◆ Record set
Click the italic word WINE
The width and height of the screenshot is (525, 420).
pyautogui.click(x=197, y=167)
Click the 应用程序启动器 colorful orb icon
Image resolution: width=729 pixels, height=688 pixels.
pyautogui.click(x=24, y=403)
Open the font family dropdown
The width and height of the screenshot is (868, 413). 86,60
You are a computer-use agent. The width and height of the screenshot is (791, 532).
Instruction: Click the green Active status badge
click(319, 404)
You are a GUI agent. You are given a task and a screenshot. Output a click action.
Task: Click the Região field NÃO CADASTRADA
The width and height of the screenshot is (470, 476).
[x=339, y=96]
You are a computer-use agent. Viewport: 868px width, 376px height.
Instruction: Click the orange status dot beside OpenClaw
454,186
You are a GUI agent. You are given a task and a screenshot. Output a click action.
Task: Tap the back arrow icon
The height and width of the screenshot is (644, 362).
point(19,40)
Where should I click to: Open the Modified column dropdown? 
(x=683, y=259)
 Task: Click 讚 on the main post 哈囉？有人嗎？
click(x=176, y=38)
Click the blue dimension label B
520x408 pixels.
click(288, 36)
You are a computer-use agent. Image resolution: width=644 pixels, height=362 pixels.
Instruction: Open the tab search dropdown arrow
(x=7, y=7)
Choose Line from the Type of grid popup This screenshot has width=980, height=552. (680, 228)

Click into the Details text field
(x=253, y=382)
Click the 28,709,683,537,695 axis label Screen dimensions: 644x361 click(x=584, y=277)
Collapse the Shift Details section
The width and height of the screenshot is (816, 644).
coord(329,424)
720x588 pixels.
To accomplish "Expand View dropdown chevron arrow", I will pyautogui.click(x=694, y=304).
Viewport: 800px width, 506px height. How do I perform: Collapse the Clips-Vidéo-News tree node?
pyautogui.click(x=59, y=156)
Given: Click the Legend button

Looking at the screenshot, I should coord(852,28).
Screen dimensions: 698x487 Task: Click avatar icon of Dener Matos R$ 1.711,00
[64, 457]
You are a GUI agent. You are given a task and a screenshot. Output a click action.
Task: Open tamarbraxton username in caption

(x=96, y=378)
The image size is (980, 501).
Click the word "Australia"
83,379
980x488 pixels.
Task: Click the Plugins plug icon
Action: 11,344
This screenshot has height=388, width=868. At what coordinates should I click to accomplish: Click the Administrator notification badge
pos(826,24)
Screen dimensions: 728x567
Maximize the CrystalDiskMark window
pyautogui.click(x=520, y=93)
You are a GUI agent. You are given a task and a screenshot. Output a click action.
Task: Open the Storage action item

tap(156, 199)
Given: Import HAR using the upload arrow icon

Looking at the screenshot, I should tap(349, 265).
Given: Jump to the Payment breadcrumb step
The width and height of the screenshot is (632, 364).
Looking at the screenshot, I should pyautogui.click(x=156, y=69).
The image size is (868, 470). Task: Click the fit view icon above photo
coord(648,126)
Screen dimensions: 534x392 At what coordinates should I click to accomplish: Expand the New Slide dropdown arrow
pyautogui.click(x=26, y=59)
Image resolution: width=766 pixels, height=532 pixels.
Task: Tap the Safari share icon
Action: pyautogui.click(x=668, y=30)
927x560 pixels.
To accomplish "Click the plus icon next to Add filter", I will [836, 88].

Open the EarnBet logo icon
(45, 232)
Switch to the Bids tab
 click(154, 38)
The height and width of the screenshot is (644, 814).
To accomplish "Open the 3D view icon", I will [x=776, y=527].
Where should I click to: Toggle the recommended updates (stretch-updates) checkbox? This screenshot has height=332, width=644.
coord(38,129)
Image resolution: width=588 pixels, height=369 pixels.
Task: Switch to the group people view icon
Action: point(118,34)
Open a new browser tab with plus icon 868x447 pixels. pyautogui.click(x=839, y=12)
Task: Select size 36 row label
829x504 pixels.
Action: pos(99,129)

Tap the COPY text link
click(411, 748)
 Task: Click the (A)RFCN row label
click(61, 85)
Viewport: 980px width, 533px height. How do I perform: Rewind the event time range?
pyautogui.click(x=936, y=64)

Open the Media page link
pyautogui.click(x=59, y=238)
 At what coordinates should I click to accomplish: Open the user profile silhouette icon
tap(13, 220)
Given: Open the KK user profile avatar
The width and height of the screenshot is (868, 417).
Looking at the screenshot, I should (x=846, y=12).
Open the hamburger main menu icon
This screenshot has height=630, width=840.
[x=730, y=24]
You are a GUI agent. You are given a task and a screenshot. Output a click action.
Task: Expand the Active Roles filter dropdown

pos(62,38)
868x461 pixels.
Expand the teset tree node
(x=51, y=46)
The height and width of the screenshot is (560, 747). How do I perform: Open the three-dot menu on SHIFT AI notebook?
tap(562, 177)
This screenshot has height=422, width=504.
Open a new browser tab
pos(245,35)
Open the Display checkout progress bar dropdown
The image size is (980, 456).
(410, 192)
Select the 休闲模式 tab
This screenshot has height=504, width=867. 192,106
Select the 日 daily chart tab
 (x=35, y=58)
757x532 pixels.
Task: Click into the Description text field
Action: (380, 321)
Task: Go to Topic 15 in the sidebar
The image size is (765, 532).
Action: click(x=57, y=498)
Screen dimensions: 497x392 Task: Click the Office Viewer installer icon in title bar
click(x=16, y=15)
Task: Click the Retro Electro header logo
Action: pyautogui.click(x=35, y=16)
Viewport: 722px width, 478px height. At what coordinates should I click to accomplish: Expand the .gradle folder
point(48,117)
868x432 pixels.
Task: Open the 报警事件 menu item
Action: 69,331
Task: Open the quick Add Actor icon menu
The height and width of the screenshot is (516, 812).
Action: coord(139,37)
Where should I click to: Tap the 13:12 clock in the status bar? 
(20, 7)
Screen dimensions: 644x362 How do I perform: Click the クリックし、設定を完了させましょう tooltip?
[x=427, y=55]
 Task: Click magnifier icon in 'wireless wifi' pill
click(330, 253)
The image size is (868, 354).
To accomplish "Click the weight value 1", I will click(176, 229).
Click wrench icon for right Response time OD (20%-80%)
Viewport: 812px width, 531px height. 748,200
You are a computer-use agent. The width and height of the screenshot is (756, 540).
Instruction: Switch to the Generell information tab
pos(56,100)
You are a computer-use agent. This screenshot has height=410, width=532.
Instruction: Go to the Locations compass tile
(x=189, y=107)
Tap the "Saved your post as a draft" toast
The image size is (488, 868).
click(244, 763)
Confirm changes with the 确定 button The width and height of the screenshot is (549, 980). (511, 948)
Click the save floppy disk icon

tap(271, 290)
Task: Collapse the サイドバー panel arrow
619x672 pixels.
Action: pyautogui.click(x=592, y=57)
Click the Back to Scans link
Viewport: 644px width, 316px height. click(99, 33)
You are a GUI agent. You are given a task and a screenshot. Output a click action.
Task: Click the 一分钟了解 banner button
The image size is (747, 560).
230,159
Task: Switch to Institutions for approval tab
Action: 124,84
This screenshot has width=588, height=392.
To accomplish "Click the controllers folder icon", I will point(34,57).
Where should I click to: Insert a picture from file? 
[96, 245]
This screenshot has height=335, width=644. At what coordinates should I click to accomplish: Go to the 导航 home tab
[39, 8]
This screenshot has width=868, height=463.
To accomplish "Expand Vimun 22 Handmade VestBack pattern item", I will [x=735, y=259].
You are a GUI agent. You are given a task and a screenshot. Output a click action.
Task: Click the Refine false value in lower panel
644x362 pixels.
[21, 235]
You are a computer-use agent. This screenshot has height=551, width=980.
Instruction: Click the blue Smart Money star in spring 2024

◆ Problem details
Print all of the items above again, word for word and in their original order.

◆ Completed exercise
Click the italic word WINE
The width and height of the screenshot is (525, 420).
pyautogui.click(x=197, y=167)
Click the 应用程序启动器 colorful orb icon
Image resolution: width=729 pixels, height=688 pixels.
pyautogui.click(x=24, y=403)
Open the font family dropdown
The width and height of the screenshot is (868, 413). 86,60
You are a computer-use agent. The width and height of the screenshot is (791, 532).
Instruction: Click the green Active status badge
click(319, 404)
You are a GUI agent. You are given a task and a screenshot. Output a click action.
Task: Click the Região field NÃO CADASTRADA
The width and height of the screenshot is (470, 476).
[x=339, y=96]
You are a computer-use agent. Viewport: 868px width, 376px height.
Instruction: Click the orange status dot beside OpenClaw
454,186
You are a GUI agent. You are given a task and a screenshot. Output a click action.
Task: Tap the back arrow icon
The height and width of the screenshot is (644, 362).
point(19,40)
Where should I click to: Open the Modified column dropdown? 
(x=683, y=259)
 Task: Click 讚 on the main post 哈囉？有人嗎？
click(x=176, y=38)
Click the blue dimension label B
520x408 pixels.
click(288, 36)
You are a computer-use agent. Image resolution: width=644 pixels, height=362 pixels.
Instruction: Open the tab search dropdown arrow
(x=7, y=7)
Choose Line from the Type of grid popup This screenshot has width=980, height=552. (680, 228)

Click into the Details text field
(x=253, y=382)
Click the 28,709,683,537,695 axis label Screen dimensions: 644x361 click(x=584, y=277)
Collapse the Shift Details section
The width and height of the screenshot is (816, 644).
coord(329,424)
720x588 pixels.
To accomplish "Expand View dropdown chevron arrow", I will pyautogui.click(x=694, y=304).
Viewport: 800px width, 506px height. How do I perform: Collapse the Clips-Vidéo-News tree node?
pyautogui.click(x=59, y=156)
Given: Click the Legend button

Looking at the screenshot, I should coord(852,28).
Screen dimensions: 698x487 Task: Click avatar icon of Dener Matos R$ 1.711,00
[64, 457]
You are a GUI agent. You are given a task and a screenshot. Output a click action.
Task: Open tamarbraxton username in caption

(x=96, y=378)
The image size is (980, 501).
Click the word "Australia"
83,379
980x488 pixels.
Task: Click the Plugins plug icon
Action: 11,344
This screenshot has height=388, width=868. At what coordinates should I click to accomplish: Click the Administrator notification badge
pos(826,24)
Screen dimensions: 728x567
Maximize the CrystalDiskMark window
pyautogui.click(x=520, y=93)
You are a GUI agent. You are given a task and a screenshot. Output a click action.
Task: Open the Storage action item

tap(156, 199)
Given: Import HAR using the upload arrow icon

Looking at the screenshot, I should tap(349, 265).
Given: Jump to the Payment breadcrumb step
The width and height of the screenshot is (632, 364).
Looking at the screenshot, I should pyautogui.click(x=156, y=69).
The image size is (868, 470). Task: Click the fit view icon above photo
coord(648,126)
Screen dimensions: 534x392 At what coordinates should I click to accomplish: Expand the New Slide dropdown arrow
pyautogui.click(x=26, y=59)
Image resolution: width=766 pixels, height=532 pixels.
Task: Tap the Safari share icon
Action: pyautogui.click(x=668, y=30)
927x560 pixels.
To accomplish "Click the plus icon next to Add filter", I will [836, 88].

Open the EarnBet logo icon
(45, 232)
Switch to the Bids tab
 click(154, 38)
The height and width of the screenshot is (644, 814).
To accomplish "Open the 3D view icon", I will [x=776, y=527].
Where should I click to: Toggle the recommended updates (stretch-updates) checkbox? This screenshot has height=332, width=644.
coord(38,129)
Image resolution: width=588 pixels, height=369 pixels.
Task: Switch to the group people view icon
Action: point(118,34)
Open a new browser tab with plus icon 868x447 pixels. pyautogui.click(x=839, y=12)
Task: Select size 36 row label
829x504 pixels.
Action: pos(99,129)

Tap the COPY text link
click(411, 748)
 Task: Click the (A)RFCN row label
click(61, 85)
Viewport: 980px width, 533px height. How do I perform: Rewind the event time range?
pyautogui.click(x=936, y=64)

Open the Media page link
pyautogui.click(x=59, y=238)
 At what coordinates should I click to accomplish: Open the user profile silhouette icon
tap(13, 220)
Given: Open the KK user profile avatar
The width and height of the screenshot is (868, 417).
Looking at the screenshot, I should (x=846, y=12).
Open the hamburger main menu icon
This screenshot has height=630, width=840.
[x=730, y=24]
You are a GUI agent. You are given a task and a screenshot. Output a click action.
Task: Expand the Active Roles filter dropdown

pos(62,38)
868x461 pixels.
Expand the teset tree node
(x=51, y=46)
The height and width of the screenshot is (560, 747). How do I perform: Open the three-dot menu on SHIFT AI notebook?
tap(562, 177)
This screenshot has height=422, width=504.
Open a new browser tab
pos(245,35)
Open the Display checkout progress bar dropdown
The image size is (980, 456).
(410, 192)
Select the 休闲模式 tab
This screenshot has height=504, width=867. 192,106
Select the 日 daily chart tab
 (x=35, y=58)
757x532 pixels.
Task: Click into the Description text field
Action: (380, 321)
Task: Go to Topic 15 in the sidebar
The image size is (765, 532).
Action: click(x=57, y=498)
Screen dimensions: 497x392 Task: Click the Office Viewer installer icon in title bar
click(x=16, y=15)
Task: Click the Retro Electro header logo
Action: pyautogui.click(x=35, y=16)
Viewport: 722px width, 478px height. At what coordinates should I click to accomplish: Expand the .gradle folder
point(48,117)
868x432 pixels.
Task: Open the 报警事件 menu item
Action: 69,331
Task: Open the quick Add Actor icon menu
The height and width of the screenshot is (516, 812).
Action: coord(139,37)
Where should I click to: Tap the 13:12 clock in the status bar? 
(20, 7)
Screen dimensions: 644x362 How do I perform: Click the クリックし、設定を完了させましょう tooltip?
[x=427, y=55]
 Task: Click magnifier icon in 'wireless wifi' pill
click(330, 253)
The image size is (868, 354).
To accomplish "Click the weight value 1", I will click(176, 229).
Click wrench icon for right Response time OD (20%-80%)
Viewport: 812px width, 531px height. 748,200
You are a computer-use agent. The width and height of the screenshot is (756, 540).
Instruction: Switch to the Generell information tab
pos(56,100)
You are a computer-use agent. This screenshot has height=410, width=532.
Instruction: Go to the Locations compass tile
(x=189, y=107)
Tap the "Saved your post as a draft" toast
The image size is (488, 868).
click(244, 763)
Confirm changes with the 确定 button The width and height of the screenshot is (549, 980). (511, 948)
Click the save floppy disk icon

tap(271, 290)
Task: Collapse the サイドバー panel arrow
619x672 pixels.
Action: pyautogui.click(x=592, y=57)
Click the Back to Scans link
Viewport: 644px width, 316px height. click(99, 33)
You are a GUI agent. You are given a task and a screenshot. Output a click action.
Task: Click the 一分钟了解 banner button
The image size is (747, 560).
230,159
Task: Switch to Institutions for approval tab
Action: 124,84
This screenshot has width=588, height=392.
To accomplish "Click the controllers folder icon", I will point(34,57).
Where should I click to: Insert a picture from file? 
[96, 245]
This screenshot has height=335, width=644. At what coordinates should I click to accomplish: Go to the 导航 home tab
[39, 8]
This screenshot has width=868, height=463.
To accomplish "Expand Vimun 22 Handmade VestBack pattern item", I will [x=735, y=259].
You are a GUI agent. You are given a task and a screenshot. Output a click action.
Task: Click the Refine false value in lower panel
644x362 pixels.
[21, 235]
You are a computer-use agent. This screenshot has height=551, width=980.
Instruction: Click the blue Smart Money star in spring 2024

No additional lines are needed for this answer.